+++ Texto selecionado +++

Se quiser participar, é só mandar um e-mail pra organizadora em juliadantas@gmail.com pra combinar uma data pro teu relato. Os participantes estão em Porto Alegre ou abandonaram a cidade temporariamente para a quarentena.

30.4.20

Dia 44: por Juliana Maffeis

Faz tempo que perdi a noção dos dias. Hoje fui levar almoço na casa da vó e ela, pela janela, pegou a sacola e me perguntou quando isso vai acabar. Não sei, vó, ninguém sabe. Ela me atirou um beijo e eu outro: até mais, até mais. Semana que vem ela completa 83 anos e não poderei abraçar minha velha. Saindo do prédio, notei uma movimentação. Buzinas, carros enfileirados, motoristas de máscaras camufladas, bandeiras verde-amarelas. Era uma carreata a favor do governo e contra o isolamento social. Como alguém ainda defende esse governo? 

Ando com a paciência zerada. Juro que não queria entrar nesse conflito. Cuspi meia dúzia de verdades na cara de um cidadão de bem e de repente já tinha cavalaria, spray de pimenta, espingarda apontada pra mim. Olha, se fosse pra me arriscar, estaria brindando o fim do mundo com meus amigos. Não aqui, não com essa galera. Tentei me defender atrás de uma camionete branca e o motorista me chamou de comunista. Vai pra casa, o polícia me disse. Era isso que eu tava querendo, seu, desde o início. O mundo tá tão louco que eu tava, em plena pandemia, no meio da rua concordando com um policial. 

Cheguei em casa tremendo. Pelo menos um pouco de emoção, ninguém me disse. Morar sozinha em tempos de pandemia potencializa o medo. Em casa é mais seguro, esse é o mantra que eu repito ao longo do dia. Uma porra de um vírus minúsculo me afasta da sociedade e me aproxima de mim de um jeito pouco saudável. De repente surge a obrigação de rastrear minha sombra. Sem folga, sem férias, sem esconderijo. Por ironia, uso máscara. A pandemia parece estar tirando algumas e devolvendo outras, descartáveis em outra medida. Justo agora que precisei enfrentar o espelho, minha boca tá coberta. Observo o mundo tão longe e eu pequeninha correndo dentro de mim.

+++ Trechos dos registros +++

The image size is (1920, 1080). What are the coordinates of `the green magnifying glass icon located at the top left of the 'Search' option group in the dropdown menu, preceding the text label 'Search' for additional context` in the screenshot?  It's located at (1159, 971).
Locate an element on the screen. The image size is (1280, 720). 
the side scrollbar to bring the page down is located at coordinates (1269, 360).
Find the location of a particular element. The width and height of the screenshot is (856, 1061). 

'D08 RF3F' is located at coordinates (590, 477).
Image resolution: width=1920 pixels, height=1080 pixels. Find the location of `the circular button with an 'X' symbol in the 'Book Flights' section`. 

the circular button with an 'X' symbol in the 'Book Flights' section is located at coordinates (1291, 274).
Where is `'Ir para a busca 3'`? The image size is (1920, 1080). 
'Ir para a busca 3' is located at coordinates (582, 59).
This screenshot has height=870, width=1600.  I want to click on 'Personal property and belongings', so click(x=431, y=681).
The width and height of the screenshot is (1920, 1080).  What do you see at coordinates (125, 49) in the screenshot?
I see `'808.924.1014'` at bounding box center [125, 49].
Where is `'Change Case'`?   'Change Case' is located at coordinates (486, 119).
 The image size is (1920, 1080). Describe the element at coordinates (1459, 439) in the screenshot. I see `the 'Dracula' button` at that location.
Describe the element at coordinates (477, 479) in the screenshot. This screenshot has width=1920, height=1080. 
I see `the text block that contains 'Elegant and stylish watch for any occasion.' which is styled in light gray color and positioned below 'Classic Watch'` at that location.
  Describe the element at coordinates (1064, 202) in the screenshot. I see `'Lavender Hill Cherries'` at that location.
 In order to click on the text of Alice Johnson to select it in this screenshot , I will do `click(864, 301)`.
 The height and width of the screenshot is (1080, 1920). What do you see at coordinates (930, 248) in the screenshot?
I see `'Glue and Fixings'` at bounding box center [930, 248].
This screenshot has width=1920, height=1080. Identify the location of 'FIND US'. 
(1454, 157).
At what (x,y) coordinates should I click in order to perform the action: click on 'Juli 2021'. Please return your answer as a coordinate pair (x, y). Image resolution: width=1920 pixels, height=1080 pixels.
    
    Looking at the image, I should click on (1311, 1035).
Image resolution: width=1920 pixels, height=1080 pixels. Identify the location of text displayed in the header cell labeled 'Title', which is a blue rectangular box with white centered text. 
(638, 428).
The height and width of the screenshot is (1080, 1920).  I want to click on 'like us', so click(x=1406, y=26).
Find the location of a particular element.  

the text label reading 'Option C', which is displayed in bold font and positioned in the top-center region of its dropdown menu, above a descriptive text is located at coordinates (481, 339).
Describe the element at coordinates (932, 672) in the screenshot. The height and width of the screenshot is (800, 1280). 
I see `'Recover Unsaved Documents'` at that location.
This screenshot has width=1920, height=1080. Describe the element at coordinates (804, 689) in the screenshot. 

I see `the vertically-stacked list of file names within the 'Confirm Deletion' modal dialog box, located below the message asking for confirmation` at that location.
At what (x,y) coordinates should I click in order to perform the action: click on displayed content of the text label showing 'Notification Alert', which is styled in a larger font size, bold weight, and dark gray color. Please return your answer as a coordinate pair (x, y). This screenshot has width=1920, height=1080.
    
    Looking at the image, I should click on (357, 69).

+++

Lista de exercícios:
(a) Que elementos da movimentação notada ao sair do prédio o relato do Dia 44 da quarentena enumera?
(b) Dê a continuação do relato do Dia 44 da quarentena, a partir da última frase.

Respostas escritas:
(a) Buzinas, carros enfileirados, motoristas de máscaras camufladas e bandeiras verde-amarelas.

(b)
Quem diria que eu, toda cagada entoando que-meus-inimigos-tendo-pés-não-me-alcancem-tendo-olhos-não-me-vejam antes de sair de casa pra entregar comida pra vó, iria ignorar qualquer perigo pra bater boca com fascista? Parece mesmo que me conheço pouco: não sei sair e voltar pra casa sem alterar a rota. Só por hoje não olharei os dados, as curvas, as estatísticas, as prospecções, os números. Já não tenho força para interpretar a dança dos gráficos e seus movimentos bruscos. 

Não estou otimista, não tenho motivos pra isso. Bate uma imensa vontade de mandar tudo à merda e sentar na calçada, acender um cigarro, foda-se. Se fosse só por mim, já era. Ando tão puta com esse governo que pouco me interessa ser testemunha do futuro. Aí me vem a imagem da vó na janela perguntando quando isso vai acabar. Não sei, vó, ninguém sabe. Dá vontade de ter uma resposta melhor.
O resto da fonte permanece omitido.